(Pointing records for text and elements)
──────────────────────────────

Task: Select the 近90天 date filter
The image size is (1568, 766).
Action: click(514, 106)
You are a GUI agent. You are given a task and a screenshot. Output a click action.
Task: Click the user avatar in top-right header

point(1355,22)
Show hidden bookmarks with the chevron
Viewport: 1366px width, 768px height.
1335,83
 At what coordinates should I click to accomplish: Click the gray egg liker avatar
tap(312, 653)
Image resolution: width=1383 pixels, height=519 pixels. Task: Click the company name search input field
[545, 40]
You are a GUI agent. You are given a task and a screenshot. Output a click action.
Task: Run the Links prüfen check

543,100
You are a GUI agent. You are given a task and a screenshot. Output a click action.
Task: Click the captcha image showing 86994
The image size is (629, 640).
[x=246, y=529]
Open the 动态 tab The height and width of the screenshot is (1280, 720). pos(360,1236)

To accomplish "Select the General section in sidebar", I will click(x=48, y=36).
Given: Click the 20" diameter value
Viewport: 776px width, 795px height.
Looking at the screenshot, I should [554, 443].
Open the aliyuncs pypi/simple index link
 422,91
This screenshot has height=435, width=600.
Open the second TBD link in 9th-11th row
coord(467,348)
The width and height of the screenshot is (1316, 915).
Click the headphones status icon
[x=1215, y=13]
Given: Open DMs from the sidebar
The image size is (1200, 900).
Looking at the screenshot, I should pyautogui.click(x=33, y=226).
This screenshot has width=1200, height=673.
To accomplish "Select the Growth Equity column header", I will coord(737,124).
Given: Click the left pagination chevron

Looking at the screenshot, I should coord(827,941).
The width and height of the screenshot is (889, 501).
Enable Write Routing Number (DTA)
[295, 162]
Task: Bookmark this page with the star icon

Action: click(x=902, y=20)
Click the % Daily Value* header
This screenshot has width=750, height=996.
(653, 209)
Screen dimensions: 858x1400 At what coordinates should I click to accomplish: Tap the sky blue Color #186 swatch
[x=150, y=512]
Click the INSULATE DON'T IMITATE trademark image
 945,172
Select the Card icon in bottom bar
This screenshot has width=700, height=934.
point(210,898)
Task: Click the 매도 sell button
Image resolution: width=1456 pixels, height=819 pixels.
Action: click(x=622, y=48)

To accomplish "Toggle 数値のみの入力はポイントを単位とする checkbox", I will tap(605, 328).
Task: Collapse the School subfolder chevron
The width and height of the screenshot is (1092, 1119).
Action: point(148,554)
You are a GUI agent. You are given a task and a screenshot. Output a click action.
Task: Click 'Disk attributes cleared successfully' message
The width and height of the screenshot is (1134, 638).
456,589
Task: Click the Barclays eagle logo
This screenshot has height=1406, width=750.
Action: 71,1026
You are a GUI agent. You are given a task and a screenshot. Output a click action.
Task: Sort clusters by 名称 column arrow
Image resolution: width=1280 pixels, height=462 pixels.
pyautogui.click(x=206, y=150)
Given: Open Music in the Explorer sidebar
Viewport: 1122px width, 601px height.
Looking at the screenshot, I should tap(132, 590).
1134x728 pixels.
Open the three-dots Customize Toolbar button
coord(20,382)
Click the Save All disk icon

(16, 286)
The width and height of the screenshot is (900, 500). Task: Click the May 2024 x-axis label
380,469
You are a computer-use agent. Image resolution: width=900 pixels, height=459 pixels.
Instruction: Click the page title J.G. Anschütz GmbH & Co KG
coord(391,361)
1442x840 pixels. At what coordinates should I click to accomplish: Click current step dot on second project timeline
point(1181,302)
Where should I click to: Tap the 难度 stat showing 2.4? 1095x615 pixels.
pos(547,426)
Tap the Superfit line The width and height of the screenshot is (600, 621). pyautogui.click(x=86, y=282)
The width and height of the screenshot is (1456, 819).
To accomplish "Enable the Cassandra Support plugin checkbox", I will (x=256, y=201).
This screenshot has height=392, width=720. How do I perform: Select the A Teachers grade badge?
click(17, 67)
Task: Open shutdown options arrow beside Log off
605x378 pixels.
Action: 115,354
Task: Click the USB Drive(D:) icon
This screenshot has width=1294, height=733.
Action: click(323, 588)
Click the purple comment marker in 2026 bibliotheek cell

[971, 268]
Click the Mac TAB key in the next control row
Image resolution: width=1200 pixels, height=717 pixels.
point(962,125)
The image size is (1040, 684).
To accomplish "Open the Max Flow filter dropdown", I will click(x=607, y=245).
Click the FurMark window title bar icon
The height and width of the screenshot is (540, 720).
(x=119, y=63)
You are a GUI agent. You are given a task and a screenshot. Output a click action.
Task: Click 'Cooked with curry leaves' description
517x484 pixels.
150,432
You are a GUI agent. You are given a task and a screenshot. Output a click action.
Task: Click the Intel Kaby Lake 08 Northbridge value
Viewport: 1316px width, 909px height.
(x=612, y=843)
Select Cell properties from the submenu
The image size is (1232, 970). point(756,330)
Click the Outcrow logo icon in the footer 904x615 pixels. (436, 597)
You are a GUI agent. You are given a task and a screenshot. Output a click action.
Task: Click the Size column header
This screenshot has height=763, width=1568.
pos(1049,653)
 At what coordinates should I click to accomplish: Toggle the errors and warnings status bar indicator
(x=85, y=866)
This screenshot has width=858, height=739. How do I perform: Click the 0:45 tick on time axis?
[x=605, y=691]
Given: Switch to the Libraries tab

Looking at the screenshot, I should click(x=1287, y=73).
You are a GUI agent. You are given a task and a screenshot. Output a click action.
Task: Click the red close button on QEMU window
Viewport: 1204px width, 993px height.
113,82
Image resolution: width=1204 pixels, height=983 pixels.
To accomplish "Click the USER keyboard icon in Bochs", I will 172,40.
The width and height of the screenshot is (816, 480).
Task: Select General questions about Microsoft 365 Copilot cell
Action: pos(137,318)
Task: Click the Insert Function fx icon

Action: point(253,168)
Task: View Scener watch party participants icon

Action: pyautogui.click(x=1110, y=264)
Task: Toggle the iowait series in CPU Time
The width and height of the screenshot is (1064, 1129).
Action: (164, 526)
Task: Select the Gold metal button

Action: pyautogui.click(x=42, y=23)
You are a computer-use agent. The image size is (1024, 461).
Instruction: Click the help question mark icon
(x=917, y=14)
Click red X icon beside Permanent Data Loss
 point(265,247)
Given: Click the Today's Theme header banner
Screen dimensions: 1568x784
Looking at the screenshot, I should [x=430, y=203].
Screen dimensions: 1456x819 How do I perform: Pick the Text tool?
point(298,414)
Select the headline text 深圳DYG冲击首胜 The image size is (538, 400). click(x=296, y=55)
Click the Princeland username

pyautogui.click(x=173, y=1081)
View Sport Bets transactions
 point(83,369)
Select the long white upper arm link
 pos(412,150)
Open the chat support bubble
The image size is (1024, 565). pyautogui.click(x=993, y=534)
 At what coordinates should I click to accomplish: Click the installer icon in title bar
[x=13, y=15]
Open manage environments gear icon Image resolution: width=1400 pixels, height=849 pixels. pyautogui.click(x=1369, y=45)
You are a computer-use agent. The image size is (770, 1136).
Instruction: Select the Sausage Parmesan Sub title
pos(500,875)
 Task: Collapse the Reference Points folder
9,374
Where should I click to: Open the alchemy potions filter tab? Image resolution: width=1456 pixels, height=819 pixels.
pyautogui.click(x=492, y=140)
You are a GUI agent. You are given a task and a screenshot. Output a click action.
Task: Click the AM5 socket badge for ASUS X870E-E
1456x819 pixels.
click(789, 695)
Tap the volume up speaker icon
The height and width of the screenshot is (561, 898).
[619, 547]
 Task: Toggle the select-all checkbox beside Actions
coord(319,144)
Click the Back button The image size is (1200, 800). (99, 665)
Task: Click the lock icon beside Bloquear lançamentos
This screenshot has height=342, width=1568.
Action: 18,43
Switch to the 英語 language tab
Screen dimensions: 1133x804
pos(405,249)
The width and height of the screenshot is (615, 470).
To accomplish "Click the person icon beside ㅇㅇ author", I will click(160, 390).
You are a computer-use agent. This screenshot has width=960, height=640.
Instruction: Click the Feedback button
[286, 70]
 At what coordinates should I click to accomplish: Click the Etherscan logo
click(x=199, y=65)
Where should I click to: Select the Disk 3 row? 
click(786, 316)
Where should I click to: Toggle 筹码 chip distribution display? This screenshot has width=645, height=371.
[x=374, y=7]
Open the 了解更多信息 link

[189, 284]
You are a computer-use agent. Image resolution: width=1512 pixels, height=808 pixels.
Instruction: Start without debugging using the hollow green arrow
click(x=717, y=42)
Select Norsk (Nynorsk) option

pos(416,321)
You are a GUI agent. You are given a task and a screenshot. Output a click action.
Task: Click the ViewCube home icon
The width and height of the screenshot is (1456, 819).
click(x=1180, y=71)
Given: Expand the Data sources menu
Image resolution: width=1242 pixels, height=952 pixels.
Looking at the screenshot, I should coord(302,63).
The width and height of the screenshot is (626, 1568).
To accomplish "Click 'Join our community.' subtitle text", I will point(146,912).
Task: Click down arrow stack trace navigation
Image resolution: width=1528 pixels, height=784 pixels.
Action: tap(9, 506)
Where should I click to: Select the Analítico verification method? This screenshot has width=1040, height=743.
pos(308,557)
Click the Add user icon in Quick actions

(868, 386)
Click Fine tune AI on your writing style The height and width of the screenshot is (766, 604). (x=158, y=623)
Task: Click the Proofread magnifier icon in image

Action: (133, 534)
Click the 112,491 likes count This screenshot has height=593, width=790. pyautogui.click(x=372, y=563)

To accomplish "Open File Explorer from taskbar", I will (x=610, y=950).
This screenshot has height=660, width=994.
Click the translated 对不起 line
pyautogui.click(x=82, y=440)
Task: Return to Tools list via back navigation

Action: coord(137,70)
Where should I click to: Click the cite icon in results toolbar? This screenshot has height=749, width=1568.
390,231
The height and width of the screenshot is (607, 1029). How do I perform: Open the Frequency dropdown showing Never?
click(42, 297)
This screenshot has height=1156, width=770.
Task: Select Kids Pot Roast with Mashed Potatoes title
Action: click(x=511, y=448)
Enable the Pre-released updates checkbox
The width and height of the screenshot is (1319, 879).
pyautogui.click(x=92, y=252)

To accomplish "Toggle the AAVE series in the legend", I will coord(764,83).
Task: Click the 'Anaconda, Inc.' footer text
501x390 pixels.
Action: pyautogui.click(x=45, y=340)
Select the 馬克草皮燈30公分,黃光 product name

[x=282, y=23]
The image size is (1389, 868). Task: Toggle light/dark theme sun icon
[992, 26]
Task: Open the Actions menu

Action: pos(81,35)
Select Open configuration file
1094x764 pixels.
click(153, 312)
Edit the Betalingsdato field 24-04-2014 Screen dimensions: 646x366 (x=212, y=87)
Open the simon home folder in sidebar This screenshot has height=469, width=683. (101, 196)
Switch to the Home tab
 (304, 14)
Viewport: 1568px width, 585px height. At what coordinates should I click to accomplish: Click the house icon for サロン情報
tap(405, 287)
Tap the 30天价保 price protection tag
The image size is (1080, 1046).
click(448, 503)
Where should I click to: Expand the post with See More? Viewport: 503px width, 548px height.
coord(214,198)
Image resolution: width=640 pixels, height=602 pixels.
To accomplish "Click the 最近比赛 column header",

──────────────────────────────

Which rows run from the line with "Given: Click the Today's Theme header banner" up to and including the line with "pyautogui.click(x=173, y=1081)"? Copy them out exactly.

Given: Click the Today's Theme header banner
Screen dimensions: 1568x784
Looking at the screenshot, I should [x=430, y=203].
Screen dimensions: 1456x819 How do I perform: Pick the Text tool?
point(298,414)
Select the headline text 深圳DYG冲击首胜 The image size is (538, 400). click(x=296, y=55)
Click the Princeland username

pyautogui.click(x=173, y=1081)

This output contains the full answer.